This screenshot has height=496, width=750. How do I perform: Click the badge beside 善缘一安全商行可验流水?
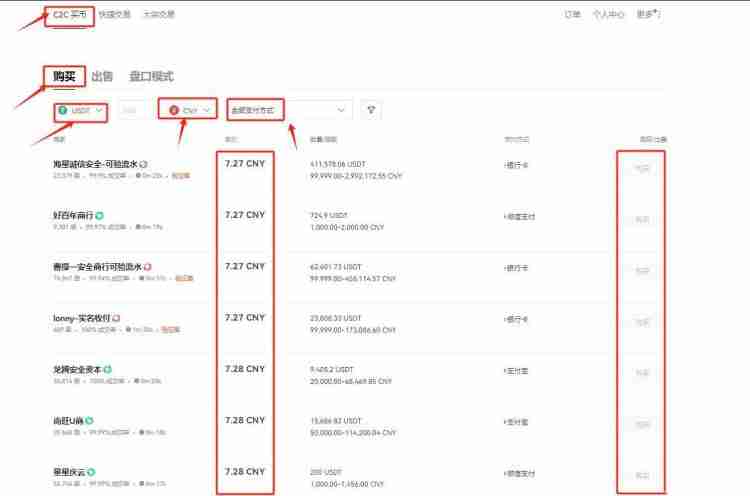(147, 266)
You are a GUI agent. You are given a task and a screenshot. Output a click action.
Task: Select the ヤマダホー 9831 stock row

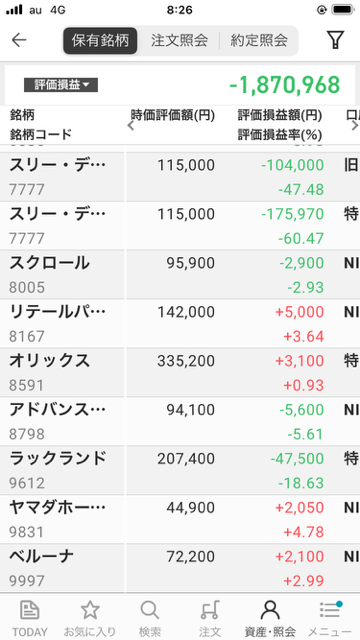click(180, 519)
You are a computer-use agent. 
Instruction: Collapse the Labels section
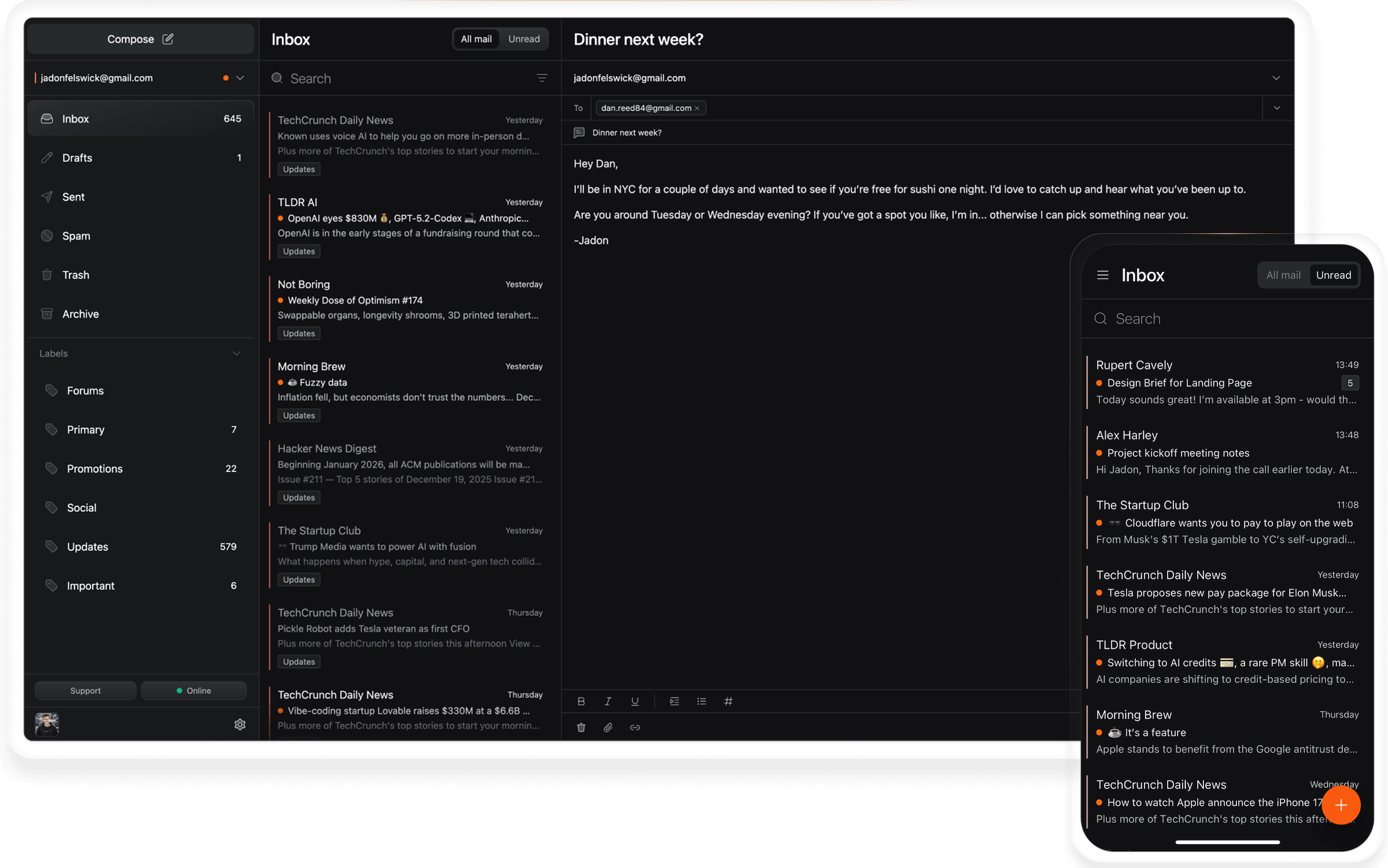coord(237,353)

**What to produce**
Present the text lines of the material above as a numbered list, skipping any blank lines and omitting the pictures.

**Complete response**
1. This screenshot has height=496, width=750. How do I perform: Click the badge beside 善缘一安全商行可验流水?
2. (147, 266)
3. You are a GUI agent. You are given a task and a screenshot. Output a click action.
4. Task: Select the ヤマダホー 9831 stock row
5. click(180, 519)
6. You are a computer-use agent. 
7. Instruction: Collapse the Labels section
8. coord(237,353)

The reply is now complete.